Last night: the premiere at the Museum of Modern Art screening room for “Jobs” or “jOBS” or however you want to spell it. This is the movie starring Ashton Kutcher as Apple founder Steve Jobs. Josh Gad plays Steve Wozniak, Matthew Modine is John Scully, and Dermot Mulroney is their long suffering lawyer.
This is what you get from the movie: Steve Jobs was disloyal to his close friends, horrible to his girlfriend and illegitimate child, and basically a putz who had a gift for design and marketing. Kutcher, an affably guy of limited acting abilities, looks like he’s going to have a cerebral hemorrhage in some scenes as Jobs is supposedly “thinking.”
If only someone connected to the movie had done some of that hard thinking. “Jobs” is like a really long Lifetime movie without any glamorous women. It’s a linear biopic about someone no one likes or is really fond of. You learn a lot about computers and almost nothing about the people who made them. There’s very little insight into the man, Steve Jobs. Instead, Kutcher imitates his walk, his hairstyles, wears his eyeglasses, and eats fruit.
And I am really confused. I thought Jobs named Apple after the Beatles’ Apple because he admired the group. In the movie, it’s Wozniak who likes the Fab Four. Jobs likes Bob Dylan. The producers of the film spent so much money on licensing recordings by Dylan and Cat Stevens, among others, that their instrumental score sounds like it was lifted from Hallmark Hall of Fame Thanksgiving special.

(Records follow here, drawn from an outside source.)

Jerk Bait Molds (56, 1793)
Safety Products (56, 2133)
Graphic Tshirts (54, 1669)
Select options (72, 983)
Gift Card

Gad, Modine, Mulroney, and J.K. Simmons are the real winners here. If it weren’t for them, you’d leave the screening room within 30 minutes. Gad lights up the screen as Wozniak. Modine is so good you wonder why we don’t see him more. Mulroney really keeps the scenes moving as Kutcher’s concentration wavers. I also really liked Ahna O’Reilly as the babymama of Jobs’s first kid. She’s also in “Fruitvale Station” this summer. Keep an eye on her.
Joshua Michael Stern directed from a script by Michael Whiteley. They are each in deep water way over their heads. I suppose geeks will be interested in “Jobs.” But this is no “Social Network.” Indeed, this shows us what a great job Aaron Sorkin did humanizing those people and making the material accessible and clever.